● **Supplied passage**:
"""
Argus Hamilton's column for 11-26-07
HOLLYWOOD--Happy Monday, and how's everybody?
The National Retail Federation predicted less consumer spending this Christmas season. It's due to the war, the mortgage crisis and high gas prices. The mood of the country is so gloomy that the start of the holiday season is called Black Friday.
Canadians invaded the U.S. Friday to Christmas shop with the Canadian dollar, which is far stronger than the U.S. dollar. What a slide. Seven years ago we were the world's only superpower, and now we're just hoping that Canadians like us enough to leave a nice tip.
Thailand lawmakers proposed a bill Friday that orders all citizens to stand at attention twice a day for their national anthem. They'll be sorry. We tried this for a year after the World Trade Center attack and when the music stopped we were in Iraq.
White House terrorism advisor Fran Townsend announced Tuesday she will resign to work in the private sector. She ran a tight ship. Last December Santa Claus was detained without bail when he wouldn't hand over his naughty list to Homeland Security.
Saudi Arabia agreed Friday to attend the Mideast peace talks in Annapolis. The White House was smart to invite every nation in the Arab League. With no troops left, our only way to topple these governments is to detain their leaders at Reagan Airport.
The Writers Guild meets with studios today to try to end the three-week-long strike. It must be done. No one wants to say networks are buying their scripts on the street corners but in all the new pilots the crack dealer is the romantic lead.
Fred Thompson bought Christmas gifts for his kids in New Hampshire Friday. He's sixty-five years old. How can people criticize Barry Bonds for using performance-enhancing drugs when Fred Thompson has a three-year-old child and a one-year-old baby?
U.S. Olympic star Marion Jones was stripped of all her Olympic medals. It seemed inevitable. She wore them into the New York Jets game at the Meadowlands on Sunday and by the time she walked through Gate D, the medals were gone and so was her lingerie.
"""
● **Material**:
"""
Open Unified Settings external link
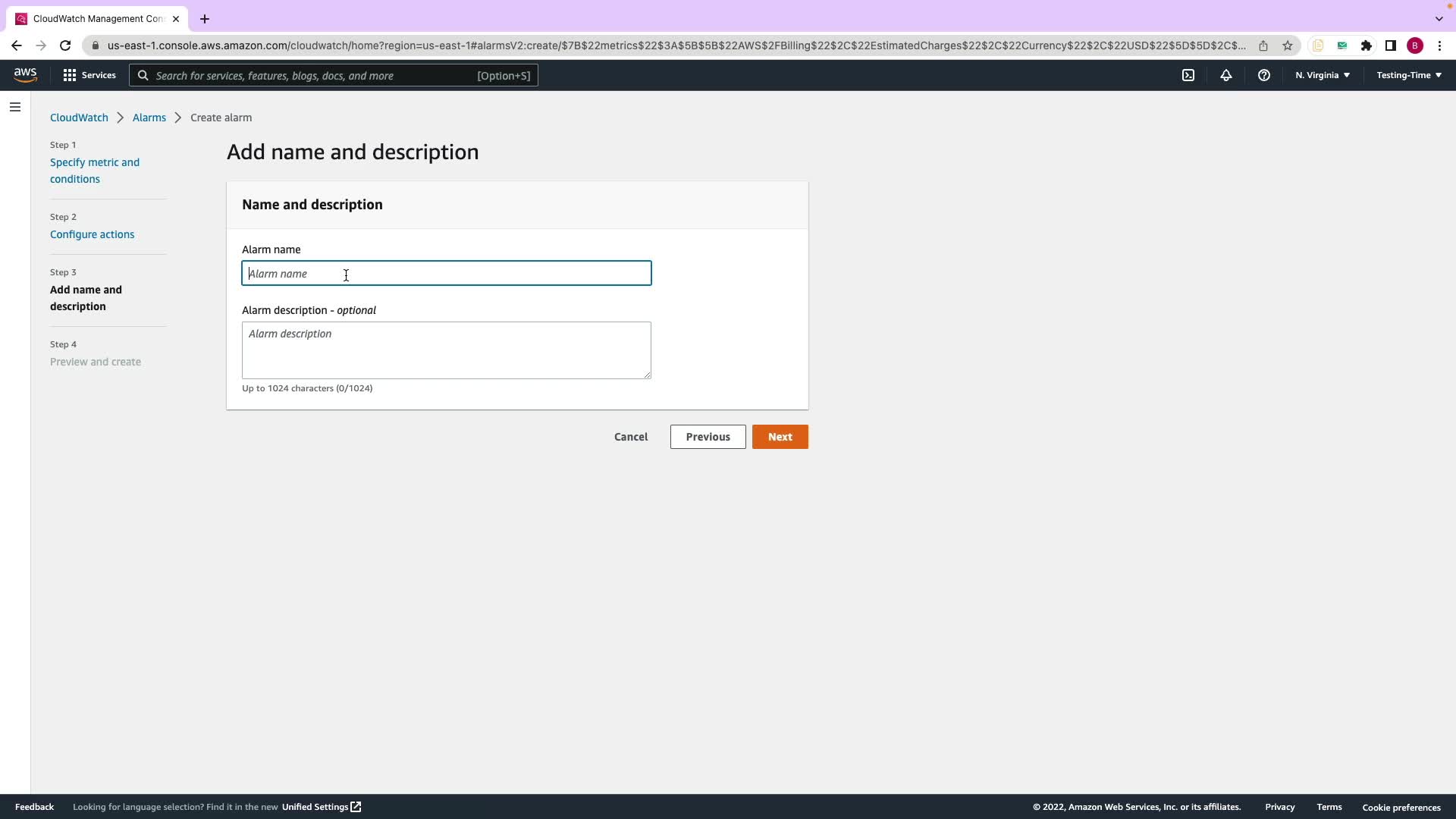Image resolution: width=1456 pixels, height=819 pixels. pyautogui.click(x=321, y=807)
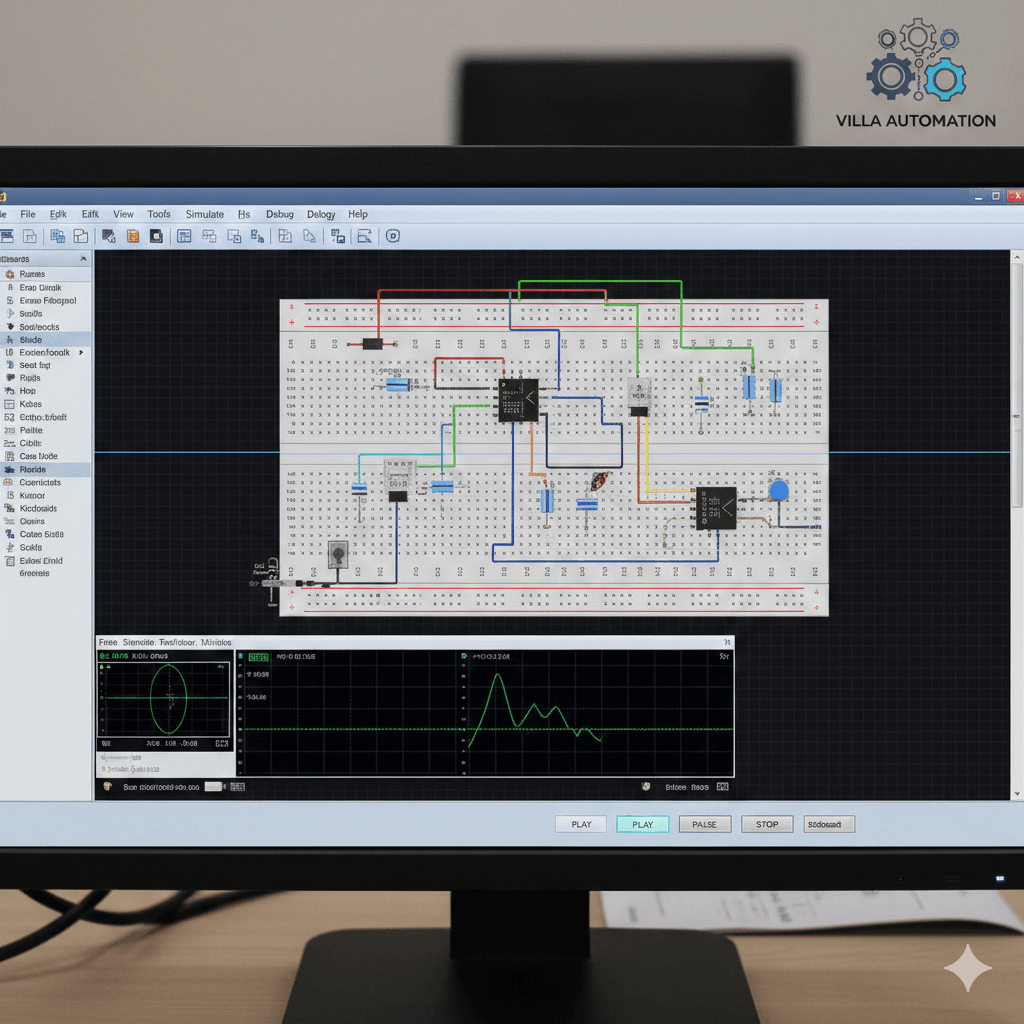
Task: Close the oscilloscope panel
Action: point(727,642)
"""
● **Brief**:
Continue the Argus Hamilton column of November 26, 2007, picking up after its last joke.

● **Exercise result**:
Arkansas' former governor Mike Huckabee tied for the lead in Iowa in the latest presidential poll. He's a conservative Republican and a gun rights advocate who strongly supports the sanctity of holy marriage. It's just the latest in a long list of gay stereotypes.
Hillary Clinton was targeted by a scurrilous e-mail campaign in South Carolina Friday. The e-mails claim that Hillary is having a lesbian affair with a black female staffer. For Southern voters over fifty, interracial dating is still a problem.
Rudy Giuliani started campaigning in diners in New Hampshire Friday along with his television camera crews. He's really starting to annoy people. When Rudy walks into the restaurant with his handkerchief over his face, the chef takes it personally.
China would not let the USS Kitty Hawk dock in Hong Kong Thursday. The sailors had to stay on the ship for Thanksgiving. When the carrier turned around and headed back to Japan, they resisted the temptation to give the Chinese some of their lead back.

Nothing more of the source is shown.